# [Task brief]
Go through the entries below and print, exactly, the lines starting at the one with "The width and height of the screenshot is (1306, 641)." and ending at the one with "Screen dimensions: 1176x1016", keeping both ends and no others.

# [Records for the task]
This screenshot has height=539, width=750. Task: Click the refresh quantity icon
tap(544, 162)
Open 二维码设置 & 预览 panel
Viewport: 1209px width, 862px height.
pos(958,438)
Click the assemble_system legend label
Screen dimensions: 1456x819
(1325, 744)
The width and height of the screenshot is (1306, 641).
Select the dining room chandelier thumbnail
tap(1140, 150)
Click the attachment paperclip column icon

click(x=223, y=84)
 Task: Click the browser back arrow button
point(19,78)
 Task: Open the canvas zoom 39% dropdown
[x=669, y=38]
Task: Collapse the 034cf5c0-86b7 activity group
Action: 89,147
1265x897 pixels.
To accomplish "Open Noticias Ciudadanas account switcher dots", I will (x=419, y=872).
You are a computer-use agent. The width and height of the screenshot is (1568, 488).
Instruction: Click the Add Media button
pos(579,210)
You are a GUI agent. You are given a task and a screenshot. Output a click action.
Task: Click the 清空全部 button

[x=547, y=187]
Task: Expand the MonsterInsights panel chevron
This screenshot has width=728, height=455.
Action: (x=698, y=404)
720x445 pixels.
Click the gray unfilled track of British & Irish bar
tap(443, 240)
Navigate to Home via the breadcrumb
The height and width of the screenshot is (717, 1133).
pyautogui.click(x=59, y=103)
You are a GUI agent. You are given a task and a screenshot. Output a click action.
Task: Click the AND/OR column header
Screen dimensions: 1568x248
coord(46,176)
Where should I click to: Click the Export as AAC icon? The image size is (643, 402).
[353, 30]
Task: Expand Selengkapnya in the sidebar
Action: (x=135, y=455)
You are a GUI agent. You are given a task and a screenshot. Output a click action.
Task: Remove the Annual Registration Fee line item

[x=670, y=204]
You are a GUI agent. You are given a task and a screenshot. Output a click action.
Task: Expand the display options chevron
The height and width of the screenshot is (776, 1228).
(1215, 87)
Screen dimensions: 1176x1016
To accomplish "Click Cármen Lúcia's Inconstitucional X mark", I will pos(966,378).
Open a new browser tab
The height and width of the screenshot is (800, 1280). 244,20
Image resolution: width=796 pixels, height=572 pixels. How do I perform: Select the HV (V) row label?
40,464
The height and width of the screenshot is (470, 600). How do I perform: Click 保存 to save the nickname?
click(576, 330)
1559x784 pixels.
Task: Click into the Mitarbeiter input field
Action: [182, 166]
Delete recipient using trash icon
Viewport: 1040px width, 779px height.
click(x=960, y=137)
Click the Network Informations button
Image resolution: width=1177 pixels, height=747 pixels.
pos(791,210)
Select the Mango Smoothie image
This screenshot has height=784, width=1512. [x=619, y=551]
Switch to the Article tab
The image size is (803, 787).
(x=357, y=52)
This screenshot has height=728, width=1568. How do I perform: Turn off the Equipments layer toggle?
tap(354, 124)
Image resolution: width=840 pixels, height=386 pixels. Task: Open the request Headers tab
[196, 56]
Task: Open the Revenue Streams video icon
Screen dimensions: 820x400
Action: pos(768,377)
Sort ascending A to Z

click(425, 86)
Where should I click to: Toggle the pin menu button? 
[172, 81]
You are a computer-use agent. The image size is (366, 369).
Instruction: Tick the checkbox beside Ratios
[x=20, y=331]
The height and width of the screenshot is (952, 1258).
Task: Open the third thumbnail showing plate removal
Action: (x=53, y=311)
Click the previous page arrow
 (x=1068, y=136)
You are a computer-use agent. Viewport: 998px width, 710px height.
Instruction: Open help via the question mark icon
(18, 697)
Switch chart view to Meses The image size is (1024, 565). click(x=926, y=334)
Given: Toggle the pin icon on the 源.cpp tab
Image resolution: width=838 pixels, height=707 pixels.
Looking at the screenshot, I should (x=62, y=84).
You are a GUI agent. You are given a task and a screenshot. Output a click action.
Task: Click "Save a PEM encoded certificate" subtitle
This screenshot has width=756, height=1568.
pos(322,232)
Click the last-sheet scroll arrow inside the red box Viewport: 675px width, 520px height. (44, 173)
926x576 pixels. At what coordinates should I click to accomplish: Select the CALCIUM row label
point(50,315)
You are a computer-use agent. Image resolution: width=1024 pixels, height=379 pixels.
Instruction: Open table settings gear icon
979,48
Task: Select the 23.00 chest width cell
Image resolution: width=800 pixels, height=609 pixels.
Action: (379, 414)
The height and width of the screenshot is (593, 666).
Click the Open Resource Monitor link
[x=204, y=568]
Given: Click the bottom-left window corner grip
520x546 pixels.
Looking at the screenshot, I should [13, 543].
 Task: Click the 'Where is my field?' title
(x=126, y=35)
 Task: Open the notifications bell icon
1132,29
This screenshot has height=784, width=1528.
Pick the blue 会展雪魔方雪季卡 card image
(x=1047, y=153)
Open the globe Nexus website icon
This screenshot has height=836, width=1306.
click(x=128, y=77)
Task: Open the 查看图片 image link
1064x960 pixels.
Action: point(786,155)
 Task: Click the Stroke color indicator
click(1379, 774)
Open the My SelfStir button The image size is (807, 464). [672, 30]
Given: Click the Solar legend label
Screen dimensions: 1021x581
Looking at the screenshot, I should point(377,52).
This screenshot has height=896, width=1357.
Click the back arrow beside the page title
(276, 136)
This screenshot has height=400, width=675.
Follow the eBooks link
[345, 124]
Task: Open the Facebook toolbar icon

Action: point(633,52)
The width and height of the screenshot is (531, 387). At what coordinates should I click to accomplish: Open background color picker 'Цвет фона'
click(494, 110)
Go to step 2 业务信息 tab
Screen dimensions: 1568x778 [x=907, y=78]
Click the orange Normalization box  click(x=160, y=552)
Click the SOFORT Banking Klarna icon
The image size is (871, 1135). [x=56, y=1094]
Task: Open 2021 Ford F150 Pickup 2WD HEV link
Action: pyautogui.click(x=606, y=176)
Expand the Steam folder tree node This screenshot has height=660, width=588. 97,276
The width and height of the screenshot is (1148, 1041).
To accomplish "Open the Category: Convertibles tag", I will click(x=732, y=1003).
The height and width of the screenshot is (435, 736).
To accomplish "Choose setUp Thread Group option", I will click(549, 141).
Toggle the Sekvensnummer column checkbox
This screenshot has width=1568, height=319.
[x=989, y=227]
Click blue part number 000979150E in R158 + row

# [Solution for this task]
The width and height of the screenshot is (1306, 641).
Select the dining room chandelier thumbnail
tap(1140, 150)
Click the attachment paperclip column icon

click(x=223, y=84)
 Task: Click the browser back arrow button
point(19,78)
 Task: Open the canvas zoom 39% dropdown
[x=669, y=38]
Task: Collapse the 034cf5c0-86b7 activity group
Action: 89,147
1265x897 pixels.
To accomplish "Open Noticias Ciudadanas account switcher dots", I will (x=419, y=872).
You are a computer-use agent. The width and height of the screenshot is (1568, 488).
Instruction: Click the Add Media button
pos(579,210)
You are a GUI agent. You are given a task and a screenshot. Output a click action.
Task: Click the 清空全部 button

[x=547, y=187]
Task: Expand the MonsterInsights panel chevron
This screenshot has width=728, height=455.
Action: (x=698, y=404)
720x445 pixels.
Click the gray unfilled track of British & Irish bar
tap(443, 240)
Navigate to Home via the breadcrumb
The height and width of the screenshot is (717, 1133).
pyautogui.click(x=59, y=103)
You are a GUI agent. You are given a task and a screenshot. Output a click action.
Task: Click the AND/OR column header
Screen dimensions: 1568x248
coord(46,176)
Where should I click to: Click the Export as AAC icon? The image size is (643, 402).
[353, 30]
Task: Expand Selengkapnya in the sidebar
Action: (x=135, y=455)
You are a GUI agent. You are given a task and a screenshot. Output a click action.
Task: Remove the Annual Registration Fee line item

[x=670, y=204]
You are a GUI agent. You are given a task and a screenshot. Output a click action.
Task: Expand the display options chevron
The height and width of the screenshot is (776, 1228).
(1215, 87)
Screen dimensions: 1176x1016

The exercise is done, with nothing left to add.